La hache de guerre est désormais enterrée. Les deux hommes ne se sont jamais revus, mais leurs deux univers semblent condamnés à se rencontrer. Le label InFiné qui sort son disque a aussi collaboré avec Jarre… Les fans de Jarre l'ont contacté par Facebook. Ils recréent une harpe laser encore plus spectaculaire. Bernard Szajner s'en amuse : « C'est charmant parce que c'est fait gratuitement. » Son brevet est tombé dans le domaine public. Pour son plus grand plaisir. « Ils m'aident à construire mes nouveaux instruments. »

        

De cette époque, il reste peu de photos, mais beaucoup d'articles, dont celui de Jean-Pierre Lentin dans Actuel (Mon laser va chanter demain dans ta radio). Il y est question d'un mec à tête de Nosferatu qui se fend la pipe, de flash, d'hologramme, et de toute une époque où l'électronique tâtonnait dans le noir. Comme lui à sa naissance.

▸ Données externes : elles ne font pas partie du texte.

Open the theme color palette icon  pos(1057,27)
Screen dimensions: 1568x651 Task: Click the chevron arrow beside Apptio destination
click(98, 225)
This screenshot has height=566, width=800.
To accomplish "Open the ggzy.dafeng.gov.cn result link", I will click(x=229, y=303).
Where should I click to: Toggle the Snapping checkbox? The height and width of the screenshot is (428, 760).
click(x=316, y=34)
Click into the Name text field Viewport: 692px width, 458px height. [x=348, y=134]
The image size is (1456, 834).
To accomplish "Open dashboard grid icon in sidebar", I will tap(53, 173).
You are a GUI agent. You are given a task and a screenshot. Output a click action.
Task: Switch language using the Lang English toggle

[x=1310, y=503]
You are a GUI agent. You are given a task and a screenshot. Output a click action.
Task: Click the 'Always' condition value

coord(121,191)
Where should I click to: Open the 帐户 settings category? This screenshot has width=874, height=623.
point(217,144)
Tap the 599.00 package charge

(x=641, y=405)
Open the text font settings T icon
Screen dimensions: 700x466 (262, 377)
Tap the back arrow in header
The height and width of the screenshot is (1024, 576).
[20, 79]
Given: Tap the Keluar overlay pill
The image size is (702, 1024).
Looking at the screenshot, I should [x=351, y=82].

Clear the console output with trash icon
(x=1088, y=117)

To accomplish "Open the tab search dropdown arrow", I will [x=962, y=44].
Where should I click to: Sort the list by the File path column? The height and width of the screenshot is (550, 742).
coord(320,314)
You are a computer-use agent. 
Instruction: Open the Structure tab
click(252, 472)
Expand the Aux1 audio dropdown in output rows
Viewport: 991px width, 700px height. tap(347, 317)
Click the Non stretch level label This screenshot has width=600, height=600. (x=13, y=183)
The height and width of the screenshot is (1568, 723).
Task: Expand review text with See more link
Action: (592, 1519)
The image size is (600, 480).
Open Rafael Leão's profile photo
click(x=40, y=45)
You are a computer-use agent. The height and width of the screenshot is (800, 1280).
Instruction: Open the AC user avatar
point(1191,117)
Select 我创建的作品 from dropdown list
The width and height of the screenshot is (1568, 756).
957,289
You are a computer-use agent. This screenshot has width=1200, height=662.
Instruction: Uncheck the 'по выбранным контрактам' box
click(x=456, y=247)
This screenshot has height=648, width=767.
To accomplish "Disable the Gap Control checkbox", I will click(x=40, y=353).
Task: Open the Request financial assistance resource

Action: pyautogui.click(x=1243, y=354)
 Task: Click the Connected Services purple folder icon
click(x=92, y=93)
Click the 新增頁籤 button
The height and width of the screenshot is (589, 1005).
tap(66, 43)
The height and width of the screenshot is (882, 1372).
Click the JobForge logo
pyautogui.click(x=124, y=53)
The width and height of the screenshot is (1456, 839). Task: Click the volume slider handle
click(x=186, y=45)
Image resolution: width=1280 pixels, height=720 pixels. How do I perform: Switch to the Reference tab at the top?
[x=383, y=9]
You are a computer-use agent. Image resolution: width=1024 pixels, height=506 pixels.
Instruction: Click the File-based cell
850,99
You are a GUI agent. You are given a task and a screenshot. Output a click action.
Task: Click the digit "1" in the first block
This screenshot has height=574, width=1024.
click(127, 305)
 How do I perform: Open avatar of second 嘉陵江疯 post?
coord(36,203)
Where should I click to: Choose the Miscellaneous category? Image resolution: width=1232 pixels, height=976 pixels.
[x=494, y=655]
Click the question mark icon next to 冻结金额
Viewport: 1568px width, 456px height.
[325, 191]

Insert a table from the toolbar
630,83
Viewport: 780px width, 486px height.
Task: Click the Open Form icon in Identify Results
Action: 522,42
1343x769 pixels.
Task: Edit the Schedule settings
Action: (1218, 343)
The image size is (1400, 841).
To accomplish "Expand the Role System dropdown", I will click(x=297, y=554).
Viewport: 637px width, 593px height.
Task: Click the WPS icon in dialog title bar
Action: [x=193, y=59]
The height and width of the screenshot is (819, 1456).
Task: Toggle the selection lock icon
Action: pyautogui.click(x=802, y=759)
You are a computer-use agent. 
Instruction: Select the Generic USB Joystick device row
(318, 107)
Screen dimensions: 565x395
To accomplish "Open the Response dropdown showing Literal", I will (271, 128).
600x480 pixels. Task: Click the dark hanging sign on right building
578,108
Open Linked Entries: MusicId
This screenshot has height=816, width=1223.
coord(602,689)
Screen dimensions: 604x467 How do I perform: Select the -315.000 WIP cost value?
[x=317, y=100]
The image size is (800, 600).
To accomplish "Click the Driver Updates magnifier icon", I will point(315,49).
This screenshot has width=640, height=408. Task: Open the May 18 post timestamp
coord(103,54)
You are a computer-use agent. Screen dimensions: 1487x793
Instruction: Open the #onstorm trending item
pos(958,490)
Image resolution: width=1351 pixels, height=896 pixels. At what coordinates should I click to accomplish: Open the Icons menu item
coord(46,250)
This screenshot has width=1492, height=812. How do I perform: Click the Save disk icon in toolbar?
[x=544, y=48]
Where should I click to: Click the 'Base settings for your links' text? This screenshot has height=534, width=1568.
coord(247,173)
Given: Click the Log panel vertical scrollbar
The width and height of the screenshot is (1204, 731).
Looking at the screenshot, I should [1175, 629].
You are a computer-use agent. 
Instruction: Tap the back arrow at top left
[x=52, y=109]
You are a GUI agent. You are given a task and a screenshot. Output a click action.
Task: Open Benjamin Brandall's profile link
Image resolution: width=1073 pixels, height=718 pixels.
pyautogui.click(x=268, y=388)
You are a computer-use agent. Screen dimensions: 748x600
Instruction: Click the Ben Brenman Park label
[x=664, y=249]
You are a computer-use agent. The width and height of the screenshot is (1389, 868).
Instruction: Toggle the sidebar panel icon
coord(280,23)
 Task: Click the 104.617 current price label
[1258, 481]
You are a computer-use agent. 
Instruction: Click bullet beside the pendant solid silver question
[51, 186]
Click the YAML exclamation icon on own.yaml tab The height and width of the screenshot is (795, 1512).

C'était en 1944, et il ne faisait pas bon naître juif dans la France de Vichy. Bernard Szajner passera ses premiers mois caché dans une cave. « Mon père m'a raconté que nous vivions dans l'obscurité totale, à l'exception de la lumière du soupirail, le jour. Impossible d'allumer la nuit, évidemment, nous aurions été repérés immédiatement. » A la libération, ils ont enfin pu se servir de la lampe suspendue au plafond. Elle faisait un clic. Du son et de la lumière. Szajner a longtemps refusé de raconter cette histoire, avant d'en comprendre le lien avec sa vie de créateur. « Ça faisait tellement accroche pour journaliste, je n'aimais pas cette idée. »

A voir
 
Bernard Szajner, Almeeva, Laurence Lenoir : Evolution. Spectacles et concerts, le 18 septembre 2014, à 20h30, au Centre Pompidou, Paris.